A hearty, creamy delight that combines the earthy sweetness of potatoes with the luxurious melt of Gruyere and cheddar cheese, flavored with hints of thyme and garlic.
Prep Time20 minutes
Cook Time2 hours 5 minutes
Total Time2 hours 25 minutes
Course: Comfort Food, Side Dish
Cuisine: American
Keyword: Cheesy Potatoes, comfort food, Potato Casserole, Scalloped Potatoes, Thanksgiving Side
Servings: 6 servings
Calories: 400kcal

Ingredients

Potatoes

  • 6 pieces russet or Yukon Gold potatoes, sliced 1/8-inch thick Provides a wholesome base that cooks beautifully.

Dairy

  • 2 cups heavy cream Adds richness and creaminess.
  • 1 cup whole milk Balances the heavy cream for a velvety sauce.
  • 3 tbsp salted butter Enhances flavor.
  • 3/4 cup shredded Gruyere cheese Nutty and creamy flavor.
  • 3/4 cup shredded cheddar cheese Adds sharpness.

Vegetables

  • 1 piece yellow onion, thinly sliced Provides sweetness.
  • 1 clove garlic, chopped Adds aromatic flavor.

Herbs & Spices

  • 1 tbsp chopped fresh thyme Brightens the overall taste.
  • 1 pinch cayenne pepper Enhances flavor.
  • Kosher salt, to taste Elevates flavors.
  • Black pepper, to taste Adds slight heat.

Instructions

Preparation

  • Preheat your oven to 350°F (175°C).
  • In a large skillet over medium-high heat, melt the salted butter.
  • Add the thinly sliced yellow onion and cook for about 10 minutes until soft and translucent.
  • Stir occasionally and cook for an additional 5 minutes until deeply caramelized.
  • Add chopped garlic, thyme, cayenne pepper, salt, and black pepper to the onions and cook for 2 more minutes.
  • In a large bowl, combine heavy cream, whole milk, cayenne pepper, salt, and black pepper. Stir in the shredded Gruyere cheese.
  • Generously butter a 9x13-inch baking dish.

Assembly

  • Pour in 1/3 of the cream mixture, layer 1/3 of the sliced potatoes, and half of the caramelized onion mixture.
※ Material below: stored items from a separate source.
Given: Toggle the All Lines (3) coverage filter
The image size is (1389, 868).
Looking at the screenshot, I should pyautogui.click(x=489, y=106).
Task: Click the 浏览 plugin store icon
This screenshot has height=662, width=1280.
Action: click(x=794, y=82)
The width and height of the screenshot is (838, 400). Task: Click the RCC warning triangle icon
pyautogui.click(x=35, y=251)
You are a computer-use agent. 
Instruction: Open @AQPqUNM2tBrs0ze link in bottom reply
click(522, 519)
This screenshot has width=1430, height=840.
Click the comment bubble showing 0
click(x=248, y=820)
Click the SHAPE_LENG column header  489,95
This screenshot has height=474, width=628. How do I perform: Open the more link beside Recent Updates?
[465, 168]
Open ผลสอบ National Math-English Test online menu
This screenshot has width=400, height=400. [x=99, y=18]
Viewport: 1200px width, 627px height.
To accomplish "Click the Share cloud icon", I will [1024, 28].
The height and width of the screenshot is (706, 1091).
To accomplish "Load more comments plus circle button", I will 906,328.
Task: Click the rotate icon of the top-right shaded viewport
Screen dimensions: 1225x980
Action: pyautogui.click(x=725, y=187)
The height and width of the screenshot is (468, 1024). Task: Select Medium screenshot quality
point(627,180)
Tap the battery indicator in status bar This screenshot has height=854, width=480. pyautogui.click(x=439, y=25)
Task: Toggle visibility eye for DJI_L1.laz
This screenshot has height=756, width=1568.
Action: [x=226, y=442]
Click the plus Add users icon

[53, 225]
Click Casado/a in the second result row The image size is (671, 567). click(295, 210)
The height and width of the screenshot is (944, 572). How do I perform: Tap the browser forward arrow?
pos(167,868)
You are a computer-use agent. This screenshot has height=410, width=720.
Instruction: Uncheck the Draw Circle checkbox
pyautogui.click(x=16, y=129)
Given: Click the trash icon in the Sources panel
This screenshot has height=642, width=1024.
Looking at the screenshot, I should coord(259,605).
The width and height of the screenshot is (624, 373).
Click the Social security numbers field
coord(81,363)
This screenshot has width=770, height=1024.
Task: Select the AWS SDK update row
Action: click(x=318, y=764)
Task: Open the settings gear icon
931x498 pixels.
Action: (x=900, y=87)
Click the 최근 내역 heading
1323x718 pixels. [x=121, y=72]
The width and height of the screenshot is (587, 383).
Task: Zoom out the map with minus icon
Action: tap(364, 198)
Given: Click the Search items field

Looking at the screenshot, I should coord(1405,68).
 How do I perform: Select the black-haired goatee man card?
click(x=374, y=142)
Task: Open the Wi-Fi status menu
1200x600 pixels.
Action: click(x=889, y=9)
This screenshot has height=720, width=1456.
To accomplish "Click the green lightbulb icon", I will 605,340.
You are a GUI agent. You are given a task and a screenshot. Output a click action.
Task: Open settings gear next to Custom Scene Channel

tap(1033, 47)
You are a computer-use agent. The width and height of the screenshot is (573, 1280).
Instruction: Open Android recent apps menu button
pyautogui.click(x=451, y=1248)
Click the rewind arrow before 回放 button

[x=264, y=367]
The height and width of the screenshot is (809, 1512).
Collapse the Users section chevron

Repeat this layering two more times.
  • Finish with the remaining potatoes and pour the last of the cream mixture over the top.
  • Cover the baking dish tightly with aluminum foil and place in the preheated oven.

Baking

  • Bake for 1 hour and 45 minutes to 2 hours, or until potatoes are tender.
  • Remove foil, sprinkle the shredded cheddar cheese over the top, and bake uncovered for an additional 20 minutes.
  • Let the dish sit for a few minutes before serving warm, garnished with fresh thyme.

Notes

Make the caramelized onions in advance. Properly slice potatoes to avoid crunchy bites. Experiment with herbs like rosemary or sage.